Un tasto dolente, questo. I giovani che con abnegazione hanno buttato il cuore oltre l'ostacolo affrontando una sfida che ha spaventato tanti loro colleghi, non hanno certezze per il loro futuro professionale. A marzo cominceranno a scadere i primi contratti e a seguire tutti gli altri.
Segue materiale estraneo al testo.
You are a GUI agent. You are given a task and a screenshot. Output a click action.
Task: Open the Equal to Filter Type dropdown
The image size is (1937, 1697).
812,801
E non si tratta solo di ripagare chi si è impegnato con sprezzo del pericolo, ma anche di non perdere quelle professionalità che Asl Lecce ha formato e quella sinergia che si è creata nel gruppo di lavoro importante ai fini del buon esito del decorso clinico della malattia.
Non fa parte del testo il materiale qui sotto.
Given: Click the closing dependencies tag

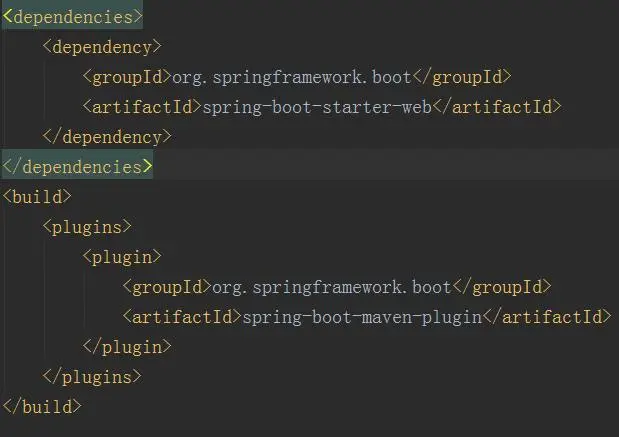Looking at the screenshot, I should (x=77, y=167).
Negli occhi e nel cuore di queste donne le scelte difficili: non vedere i figli per tre mesi, guardare il corpo di chi non ce l'ha fatta e non ha potuto avere un parente a tenergli la mano o fargli sentire una voce cara, sopportare turno di lavoro straordinari, aprire le braccia alla sofferenza e al dolore di chi teme che la vita possa lasciare il suo corpo. Sull'altra faccia della medaglia l'ingratitudine e le discriminazioni che non meriterebbero. Il titolare della palestra che dice all'operatore sanitario impegnato sul Covid che sarebbe preferibile non si iscrivesse «perché tutti i clienti scapperebbero» o i genitori che dicono ai figli di non stare accanto a chi ha il papà o la mamma che lavora in un reparto Covid. Questa la parte triste.